Friday, June 27, 2014

Are We at an Inflection Point for a New Kind of Social Impact Philanthropy?





One of the silver linings of a deadlocked congress is that the President has been forced to come up with more creative ways to stay relevant. Rather than just convening the White House conference that ends with a commission report that may or may not make the 24 hour news cycle, the administration has decided that much more good can be done by leveraging private sector philanthropy in connection with governmental actions (such as  regulatory changes) that don’t need the blessing of Congress. Basically  it all goes back to the idea that companies can get rich and  do the right thing and that government should be there to support what they do. This message ever since the G-8 Social Impact investment forum in London last year seriously endorsed a new more progressive minded approach to aligning capital formation with solving large social and economic  issues culminated in an announcement from the White House this week involving  twenty private-sector investors, including the McKnight, Ford, and MacArthur foundations to commit  a collective $1.5 billion dollars to a public private partnership.

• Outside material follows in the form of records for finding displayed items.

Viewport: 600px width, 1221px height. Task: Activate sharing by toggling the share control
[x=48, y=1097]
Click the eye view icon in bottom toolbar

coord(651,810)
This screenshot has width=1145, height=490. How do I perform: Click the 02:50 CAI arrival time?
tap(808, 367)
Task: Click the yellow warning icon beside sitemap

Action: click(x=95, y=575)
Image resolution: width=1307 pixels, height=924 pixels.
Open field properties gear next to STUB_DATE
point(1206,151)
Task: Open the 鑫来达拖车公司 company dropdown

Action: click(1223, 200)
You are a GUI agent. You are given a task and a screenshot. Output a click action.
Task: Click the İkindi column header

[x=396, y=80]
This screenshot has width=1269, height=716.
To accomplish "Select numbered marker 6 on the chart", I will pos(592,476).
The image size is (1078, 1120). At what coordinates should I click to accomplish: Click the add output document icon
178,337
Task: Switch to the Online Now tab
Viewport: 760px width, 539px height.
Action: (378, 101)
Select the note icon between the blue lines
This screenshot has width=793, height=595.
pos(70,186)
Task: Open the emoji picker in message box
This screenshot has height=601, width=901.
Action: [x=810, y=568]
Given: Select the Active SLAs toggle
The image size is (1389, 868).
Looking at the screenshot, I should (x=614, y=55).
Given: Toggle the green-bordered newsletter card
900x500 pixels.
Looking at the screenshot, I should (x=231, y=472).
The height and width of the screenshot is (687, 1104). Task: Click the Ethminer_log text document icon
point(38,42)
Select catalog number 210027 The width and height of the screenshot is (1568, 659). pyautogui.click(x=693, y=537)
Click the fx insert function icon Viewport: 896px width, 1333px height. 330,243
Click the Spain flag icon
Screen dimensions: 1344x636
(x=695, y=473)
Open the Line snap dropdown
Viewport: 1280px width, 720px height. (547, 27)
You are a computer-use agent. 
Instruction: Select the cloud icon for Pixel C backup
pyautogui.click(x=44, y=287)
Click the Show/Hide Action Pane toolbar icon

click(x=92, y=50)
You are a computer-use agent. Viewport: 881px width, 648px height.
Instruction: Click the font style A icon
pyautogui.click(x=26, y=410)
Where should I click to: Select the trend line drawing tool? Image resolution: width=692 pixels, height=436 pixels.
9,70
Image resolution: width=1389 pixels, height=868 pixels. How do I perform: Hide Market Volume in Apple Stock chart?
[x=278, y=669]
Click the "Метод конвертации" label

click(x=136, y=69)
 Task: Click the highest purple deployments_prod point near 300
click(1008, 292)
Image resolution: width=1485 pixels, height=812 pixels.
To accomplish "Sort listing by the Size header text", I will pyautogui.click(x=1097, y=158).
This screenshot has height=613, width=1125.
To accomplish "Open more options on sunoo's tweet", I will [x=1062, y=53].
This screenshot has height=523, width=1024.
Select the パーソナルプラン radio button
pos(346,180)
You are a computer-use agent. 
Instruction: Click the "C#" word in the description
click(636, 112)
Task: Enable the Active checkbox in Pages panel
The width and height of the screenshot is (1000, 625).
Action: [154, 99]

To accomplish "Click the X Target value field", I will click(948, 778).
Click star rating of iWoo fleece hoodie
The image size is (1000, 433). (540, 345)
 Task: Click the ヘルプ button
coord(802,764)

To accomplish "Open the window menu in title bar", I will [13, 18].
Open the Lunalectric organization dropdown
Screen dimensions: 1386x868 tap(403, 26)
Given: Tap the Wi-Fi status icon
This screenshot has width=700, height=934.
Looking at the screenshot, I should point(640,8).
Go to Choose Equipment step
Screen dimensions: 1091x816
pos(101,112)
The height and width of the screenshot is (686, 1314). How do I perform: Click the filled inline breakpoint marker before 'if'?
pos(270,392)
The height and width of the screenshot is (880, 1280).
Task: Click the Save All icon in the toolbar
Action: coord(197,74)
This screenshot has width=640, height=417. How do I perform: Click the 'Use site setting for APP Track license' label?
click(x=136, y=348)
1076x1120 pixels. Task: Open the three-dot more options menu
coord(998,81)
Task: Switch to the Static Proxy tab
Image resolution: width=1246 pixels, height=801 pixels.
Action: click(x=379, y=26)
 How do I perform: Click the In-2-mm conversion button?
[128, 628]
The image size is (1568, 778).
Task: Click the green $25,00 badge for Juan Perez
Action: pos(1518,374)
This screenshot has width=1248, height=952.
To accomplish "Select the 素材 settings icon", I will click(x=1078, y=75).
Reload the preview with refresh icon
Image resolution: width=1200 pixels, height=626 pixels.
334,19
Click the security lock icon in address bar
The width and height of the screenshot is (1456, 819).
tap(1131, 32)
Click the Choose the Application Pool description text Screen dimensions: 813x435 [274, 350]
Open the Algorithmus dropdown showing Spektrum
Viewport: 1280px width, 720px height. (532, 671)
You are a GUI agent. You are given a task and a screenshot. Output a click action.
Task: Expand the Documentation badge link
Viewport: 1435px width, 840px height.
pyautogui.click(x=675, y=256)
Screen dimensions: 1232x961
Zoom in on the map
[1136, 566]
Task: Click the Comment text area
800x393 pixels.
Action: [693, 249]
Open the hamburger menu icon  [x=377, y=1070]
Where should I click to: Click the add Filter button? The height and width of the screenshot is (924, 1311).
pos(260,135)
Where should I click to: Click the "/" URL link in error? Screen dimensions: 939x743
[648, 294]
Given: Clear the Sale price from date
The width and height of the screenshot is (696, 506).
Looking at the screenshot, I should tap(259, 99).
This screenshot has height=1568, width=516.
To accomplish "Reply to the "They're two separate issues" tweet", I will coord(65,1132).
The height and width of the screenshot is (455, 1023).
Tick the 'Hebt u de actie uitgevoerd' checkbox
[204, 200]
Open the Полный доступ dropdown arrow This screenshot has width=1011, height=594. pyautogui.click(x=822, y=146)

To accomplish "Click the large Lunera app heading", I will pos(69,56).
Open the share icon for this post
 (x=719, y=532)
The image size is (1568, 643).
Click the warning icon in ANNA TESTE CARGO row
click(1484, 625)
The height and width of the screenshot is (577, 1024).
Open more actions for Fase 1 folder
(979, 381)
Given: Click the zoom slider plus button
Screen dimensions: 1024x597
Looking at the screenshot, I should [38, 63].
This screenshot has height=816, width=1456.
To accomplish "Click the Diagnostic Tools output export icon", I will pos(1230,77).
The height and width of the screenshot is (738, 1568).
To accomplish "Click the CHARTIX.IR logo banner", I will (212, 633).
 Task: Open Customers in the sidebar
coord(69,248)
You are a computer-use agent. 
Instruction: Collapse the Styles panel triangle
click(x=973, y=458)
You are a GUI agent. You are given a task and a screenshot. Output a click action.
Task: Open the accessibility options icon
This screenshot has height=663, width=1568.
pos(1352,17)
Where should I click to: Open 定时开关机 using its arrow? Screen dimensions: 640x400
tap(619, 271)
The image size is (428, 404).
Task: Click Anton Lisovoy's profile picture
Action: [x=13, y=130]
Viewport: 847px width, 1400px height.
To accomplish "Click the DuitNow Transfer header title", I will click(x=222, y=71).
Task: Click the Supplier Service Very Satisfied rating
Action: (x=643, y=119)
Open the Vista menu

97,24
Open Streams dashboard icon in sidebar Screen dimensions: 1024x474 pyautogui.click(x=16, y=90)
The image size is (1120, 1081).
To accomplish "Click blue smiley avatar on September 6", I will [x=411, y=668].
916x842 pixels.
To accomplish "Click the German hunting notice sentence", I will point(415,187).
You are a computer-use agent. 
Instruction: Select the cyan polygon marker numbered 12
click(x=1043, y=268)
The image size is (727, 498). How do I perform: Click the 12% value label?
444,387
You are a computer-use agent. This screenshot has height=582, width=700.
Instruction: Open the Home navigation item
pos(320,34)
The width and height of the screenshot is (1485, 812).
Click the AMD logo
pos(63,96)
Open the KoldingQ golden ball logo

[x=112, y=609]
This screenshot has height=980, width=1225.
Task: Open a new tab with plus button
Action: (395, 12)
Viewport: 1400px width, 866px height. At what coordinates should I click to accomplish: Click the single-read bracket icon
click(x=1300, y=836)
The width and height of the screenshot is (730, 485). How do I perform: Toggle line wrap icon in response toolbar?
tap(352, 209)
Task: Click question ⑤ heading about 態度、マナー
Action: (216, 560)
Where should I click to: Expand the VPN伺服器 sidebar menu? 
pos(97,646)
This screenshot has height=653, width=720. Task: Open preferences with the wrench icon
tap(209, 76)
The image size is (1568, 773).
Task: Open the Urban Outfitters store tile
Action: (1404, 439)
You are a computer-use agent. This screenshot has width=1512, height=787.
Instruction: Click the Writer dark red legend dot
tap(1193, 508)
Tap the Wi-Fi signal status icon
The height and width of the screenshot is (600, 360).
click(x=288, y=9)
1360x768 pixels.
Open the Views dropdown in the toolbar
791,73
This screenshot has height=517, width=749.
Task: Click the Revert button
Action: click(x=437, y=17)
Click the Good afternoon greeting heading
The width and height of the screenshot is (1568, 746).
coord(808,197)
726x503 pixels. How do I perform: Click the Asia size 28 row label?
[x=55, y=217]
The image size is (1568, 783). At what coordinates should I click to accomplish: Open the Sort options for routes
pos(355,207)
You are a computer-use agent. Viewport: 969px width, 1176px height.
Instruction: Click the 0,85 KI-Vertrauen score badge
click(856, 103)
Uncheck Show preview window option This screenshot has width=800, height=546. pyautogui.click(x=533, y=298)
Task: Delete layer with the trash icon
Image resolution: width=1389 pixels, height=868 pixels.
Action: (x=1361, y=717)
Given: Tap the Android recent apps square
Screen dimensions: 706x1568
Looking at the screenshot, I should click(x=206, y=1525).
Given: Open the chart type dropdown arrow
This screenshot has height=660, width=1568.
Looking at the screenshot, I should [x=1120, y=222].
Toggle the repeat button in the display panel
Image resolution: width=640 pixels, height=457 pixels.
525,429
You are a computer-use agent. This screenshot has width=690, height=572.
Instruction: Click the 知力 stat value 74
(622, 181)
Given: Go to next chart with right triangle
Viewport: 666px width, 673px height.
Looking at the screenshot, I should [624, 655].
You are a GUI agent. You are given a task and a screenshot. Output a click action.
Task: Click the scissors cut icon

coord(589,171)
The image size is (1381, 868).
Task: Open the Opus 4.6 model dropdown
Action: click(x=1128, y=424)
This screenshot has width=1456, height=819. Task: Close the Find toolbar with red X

The  initiative’s goals include delivering “affordable housing and healthcare for low-income communities, carbon footprint reductions for some of the America’s least energy efficient buildings, fresh produce to food deserts, financial services and education to help lift millions out of poverty.”

All of this activity has generated some discussion as to whether we are now at an inflection point here in the development of a new kind of philanthropy? For example, Jean Case, CEO of the Case Foundation took to the Huffington Post to proclaim so “A new day has dawned. Impact investing offers a unique opportunity to "invite business in" - not limiting their role to that of their foundations or social responsibility programs, but rather enabling and encouraging them to use their core areas of expertise, or their established products and services in these efforts.” Case gives the example of Warby Parker, “using fashion and consumer demand to bring eyeglasses to the developing world at scale.”  Why are philanthropies needed when their funding could easily be drowned out by the private sector? For several reasons, philanthropies can invest in that part of the project where the risk of not getting a high enough rate of return (building affordable housing for example) would preclude (based on their fiduciary duty)  a private sector endowment manager from investing. They might also according to the influential report, Private Capital, Public Good:  How Smart Federal Policy Can Galvanize Impact Investing — and Why It’s Urgent by the US Advisory Board  use their own non charitable investments which can all count towards their mandated annual five percent payout. The investments will be watched carefully for impact and if the indicators suggest positive synergies we can expect that this sector with government help will grow and the old divisions between governmental, corporate and private sector philanthropy will for start to fade as a new urgency enters the minds of the global financial elite to save the planet. This shift in thinking cannot come a moment too soon as the Millennials are expected to receive a transfer of $41 trillion in the coming decades and will want to continue to align their investment priorities with their values.